What you have to do: Please switch every "Click" to "Select" in the items below and write them out again with nothing else changed. Leave the pictures out.

Records for locating described items
-------------------------

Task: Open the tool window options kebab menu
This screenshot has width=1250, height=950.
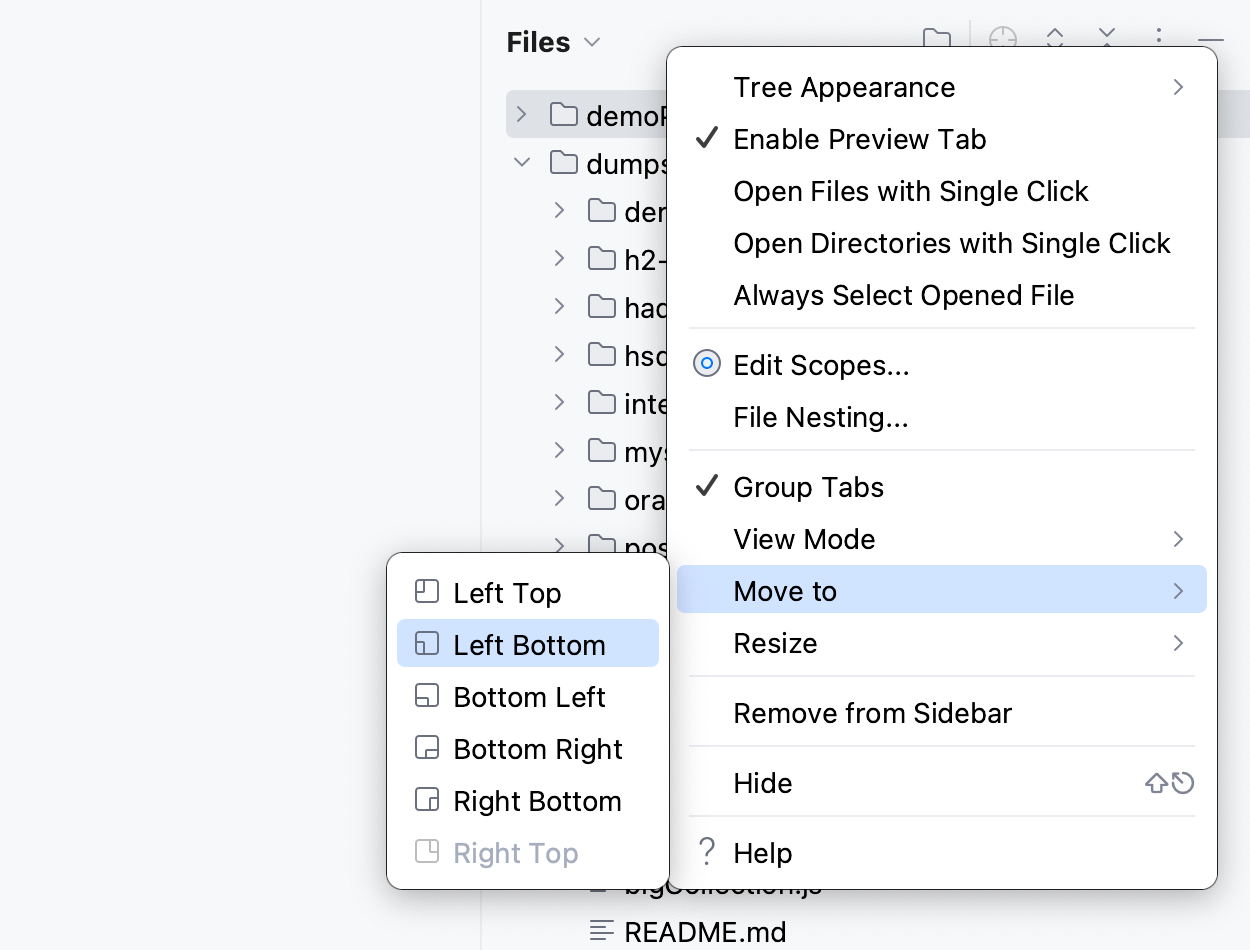Action: [x=1159, y=38]
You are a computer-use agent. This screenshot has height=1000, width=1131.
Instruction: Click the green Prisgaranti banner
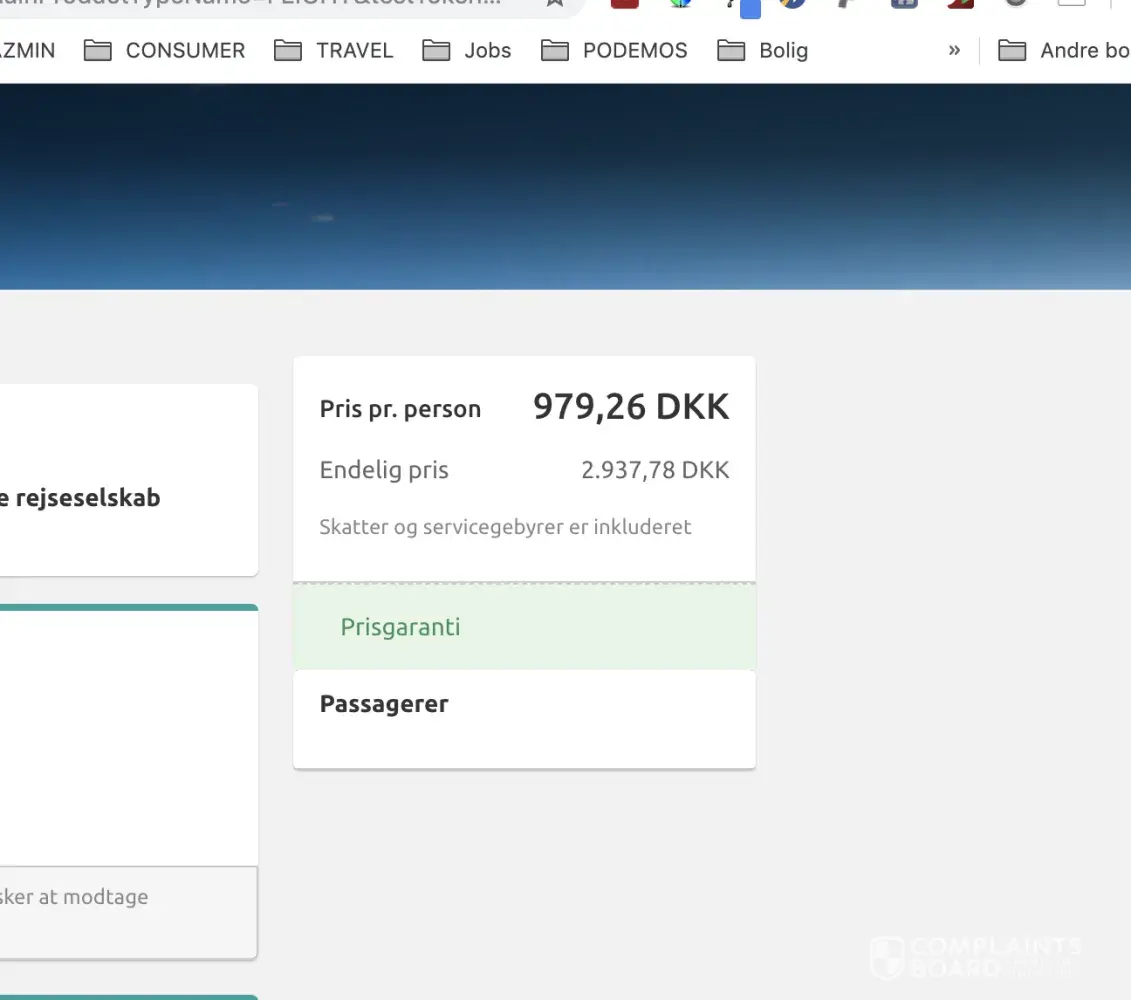524,627
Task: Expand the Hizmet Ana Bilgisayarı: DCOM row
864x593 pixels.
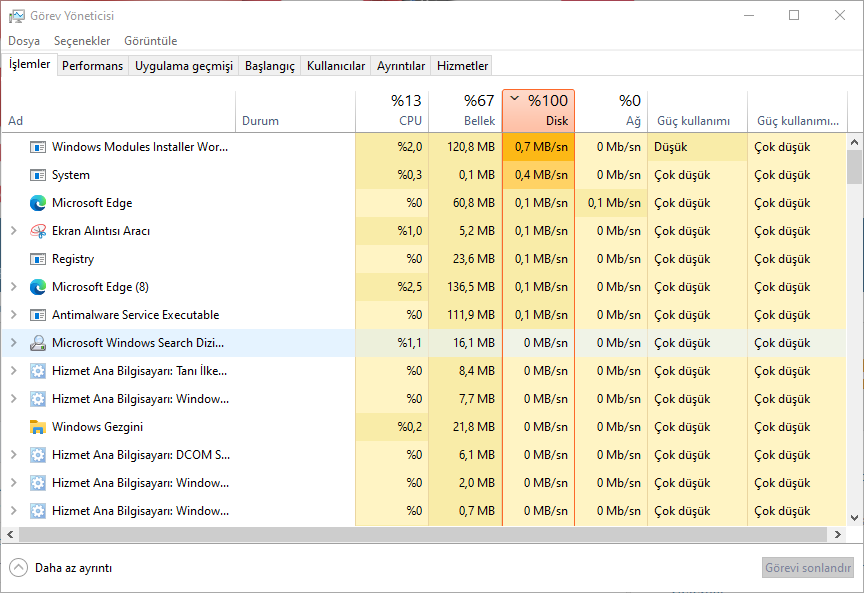Action: [x=13, y=455]
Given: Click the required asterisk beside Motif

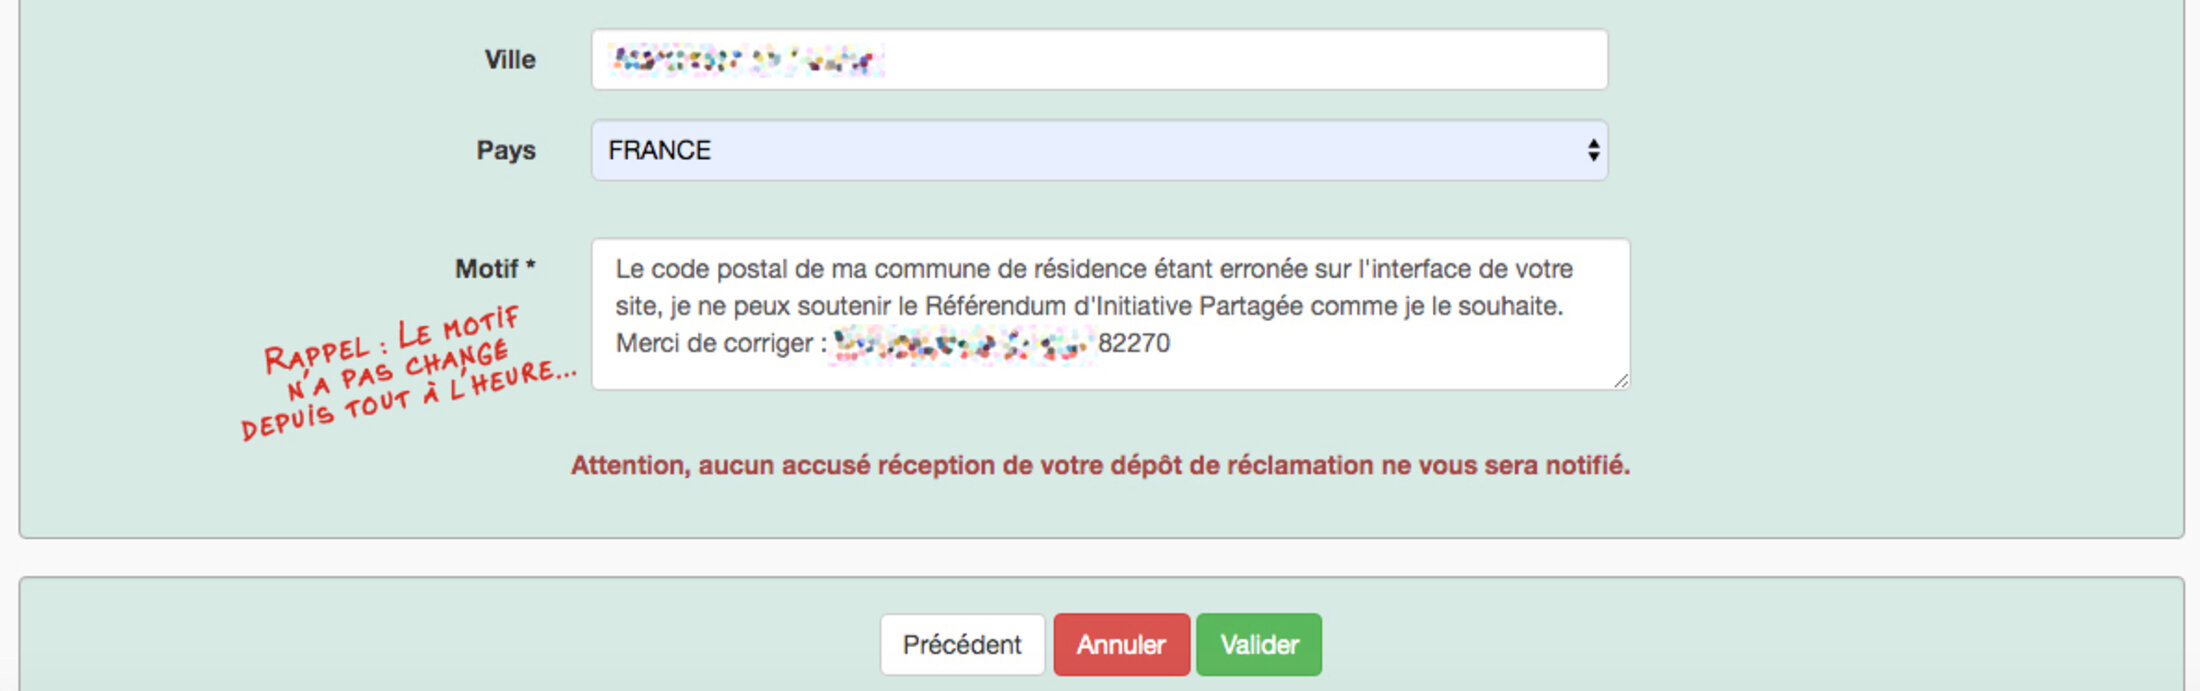Looking at the screenshot, I should (531, 267).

-------------------------

Answer for this exercise:
Task: Open the tool window options kebab menu
This screenshot has width=1250, height=950.
Action: [x=1159, y=38]
You are a computer-use agent. This screenshot has height=1000, width=1131.
Instruction: Select the green Prisgaranti banner
524,627
Task: Expand the Hizmet Ana Bilgisayarı: DCOM row
864x593 pixels.
Action: [x=13, y=455]
Given: Select the required asterisk beside Motif

Looking at the screenshot, I should (531, 267).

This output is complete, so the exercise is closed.